Écrire ensemble une nouvelle histoire

Enfin, M. Gryseels raconte que les employés belges du musée et les experts artistiques vont aider leurs collègues en Afrique à développer leur capacité de stockage et les conditions correctes de conservation de leur patrimoine. « C’est seulement ainsi que l’on peut entrer en dialogue sur la restitution de l’art et des attributs pillés. » Il souligne en outre que le musée même n’a pas la capacité de rendre réellement l’art. Les autorités belges sont les seules à pouvoir en décider. Le musée va mettre sur pied une commission consultative si une demande officielle de restitution est introduite auprès du gouvernement belge. Le musée est pour l’instant seulement compétent pour partager les collections prêtées avec leurs collègues africains.

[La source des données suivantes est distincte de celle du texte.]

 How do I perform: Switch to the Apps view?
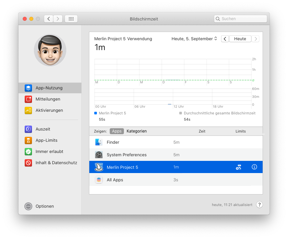117,131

Le directeur est un très grand partisan de ces idées, car il est conscient de l’importance pour la population locale de pouvoir observer de près son propre art et son histoire.

Kiza Magendane, qui appelle le musée de Tervuren « un musée de compromis », car s’y trouvent autant d’expositions pour les partisans que pour les opposants du passé colonial, trouve la discussion sur la restitution de l’art volé complexe. « Le débat est caractérisé par deux positions très tranchées : soit vous êtes pour, soit vous êtes contre », explique l’écrivain qui a fui le Congo en 2007. Le fait que les artefacts aient été pillés à l’époque pour être exhibés en Occident a quelque chose de drôle selon M. Magendane. « D’un côté, la Belgique, aidée par l’ Église, a contribué à la destruction de coutumes locales et de religions. Sur le côté, la Belgique, soutenue par l’ Église, a tout fait pour apporter autant de pièces d’Afrique centrale que possible en Belgique. » L’écrivain et politicologue trouve cela hypocrite et trouve que l’on doit plaider par principe pour une restitution des pièces congolaises.

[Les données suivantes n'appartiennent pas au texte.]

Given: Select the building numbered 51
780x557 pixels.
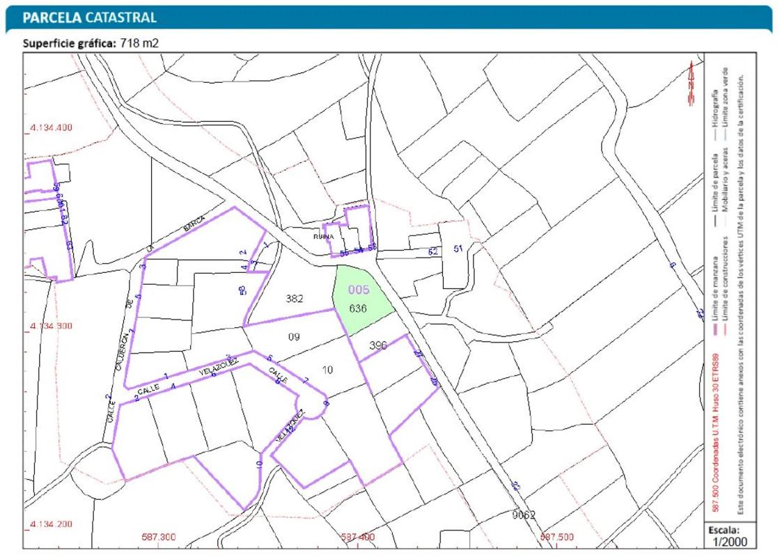Looking at the screenshot, I should click(458, 249).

« Nous sommes finalement tous le produit d’une même histoire, raison pour laquelle nous pouvons aussi construire un nouvel avenir. »

« Mais la réalité est complexe et les temps ont changé. » C’est la raison pour laquelle il est selon Kiza Magendane important d’écrire ensemble une nouvelle histoire . « Cela veut dire que le Musée de l’Afrique, et d’autres institutions doivent collaborer plus étroitement avec les musées au Congo et ailleurs en Afrique. » Par ces mots, l’écrivain congolais ne vise pas directement une restitution permanente de l’art volé, mais plutôt un meilleur échange de connaissances et soutien financier. « Nous sommes finalement tous le produit d’une même histoire, raison pour laquelle nous pouvons aussi construire un nouvel avenir. »

M. Magendane et M. Gruyseels semblent sur ce point adopter quelque peu une même position, étant donné qu’ils plaident tous les deux pour une plus grande collaboration plutôt qu’une opposition. Et donc, malgré l’appel toujours plus criant à la restitution par de jeunes artistes tels que Jacques Manga du Sénégal et des musées congolais, les pays africains doivent sans doute encore patienter un peu. Car malgré les musées africains modernes, l’étroite collaboration et l’échange des collections artistiques, les musées européens restent pour l’instant les propriétaires illégitimes du patrimoine africain pillé.